And, this week, we have a winner! Well, sort of. We have someone who did such a good job researching this that I agreed to give him the money, even though he didn't disprove my point, although he did point out some interesting gotchas in Cocoa.

Ken Ferry was intrepid enough to write a program that dynamically runs through every class and subclasses them, instantiates the subclasses, and sees if [super init] doesn't return self.

Which, in fact, several classes don't always do. Mr. Ferry mentions that NSColorPanel, NSFontManager, and NSDocumentController all only have a single instance, so the second time you call -init on them, you get the first object again.

However, this wasn't actually the question. Because if you allocate a second NSColorPanel, you've done wrong. Your code is not correct. FURTHER, if you just blithely go on with your init method after the superclass has returned a different object, you are likely to leak objects at best and crash at worst. That is, imagine I have the following code:

Subclassing NSColorPanel the Wrong Way
- (id)init;
{
if ((self = [super init]) == nil)
return nil;

myColorList = [[isa _generateColorList] retain];
return self;
}

Well, the second time you init your subclass of NSColorPanel, you're going to overwrite the original value for myColorList with a new value, and leak the original value. You can probably imagine how to have even worse effects.

What you need to do with these classes is detect that you've had a different value returned, and then handle that case. You can't just blithely reset 'self.' I would recommend raising an exception if you've attempted to create two of a unique class, so you can catch this and fix your dang code, but if you're subclassing a class where Apple's machinery requires their (dubious) silently-replace-with-unique-instance behavior, at least you should do something like:

Subclassing NSColorPanel the Right Way
- (id)init;
{
id superInitReturn = [super init];
if (!superInitReturn || self != superInitReturn)
return nil;

myColorList = [[isa _generateColorList] retain];
return self;
}

Mr. Ferry also pointed out that NSIndexPath uniquefies paths, so in this example:

NSIndexPath uniquing
unsigned indexes[3] = {1,2,3};
NSIndexPath *indexPath1 = [[NSIndexPath alloc] initWithIndexes:indexes length:3];
NSIndexPath *indexPath2 = [[NSIndexPath alloc] initWithIndexes:indexes length:3];

indexPath1 and indexPath2 are the exact same pointer. However, this is essentially the same case as above — you do not necessarily want to re-run your -init method on the same object twice, so you have to detect if you've been uniquefied after a [super init], not simply re-assign self.

So, my original statement was, "If you write code that says, 'self = [super init]', YOU DONE WRONG." This still stands. Mr. Ferry showed us some cases where you have to be aware of what your superclass is doing, and you have to handle some classes in a special way. And these cases underscore the point I made in the discussion after my last blog post: don't write your subclasses without knowing how your superclass works. Don't pretend you can write some platonic ideal class whose superclass doesn't matter. It does matter. It effects what valid variables can be named. It effects what method names you can use. And it effects how (and even if) you'll write your - init method. Heck, sometimes you don't even want to subclass - init; you'll want to call the designated initializer for the superclass, which by convention is usually the longest - init... method, and - init is, by definition, always the shortest.

Note: Mr. Ferry asked if he could exchange his cash prize (which totalled $100, since I said I'd give $20 for each instance found) for a job interview at Delicious Monster, which I will happily give him.

PROVIDED MATERIAL>
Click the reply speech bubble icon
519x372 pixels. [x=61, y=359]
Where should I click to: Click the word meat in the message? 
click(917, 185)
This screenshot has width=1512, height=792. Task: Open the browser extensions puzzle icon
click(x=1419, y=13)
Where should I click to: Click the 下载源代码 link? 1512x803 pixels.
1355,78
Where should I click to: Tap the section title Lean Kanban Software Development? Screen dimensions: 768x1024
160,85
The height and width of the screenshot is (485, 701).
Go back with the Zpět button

GOAL OF THE EXERCISE> Transcribe everything in the passage on subclassing and [super init] from "Well, the second" down to "self != superInitReturn)".

OUTPUT>
Well, the second time you init your subclass of NSColorPanel, you're going to overwrite the original value for myColorList with a new value, and leak the original value. You can probably imagine how to have even worse effects.

What you need to do with these classes is detect that you've had a different value returned, and then handle that case. You can't just blithely reset 'self.' I would recommend raising an exception if you've attempted to create two of a unique class, so you can catch this and fix your dang code, but if you're subclassing a class where Apple's machinery requires their (dubious) silently-replace-with-unique-instance behavior, at least you should do something like:

Subclassing NSColorPanel the Right Way
- (id)init;
{
id superInitReturn = [super init];
if (!superInitReturn || self != superInitReturn)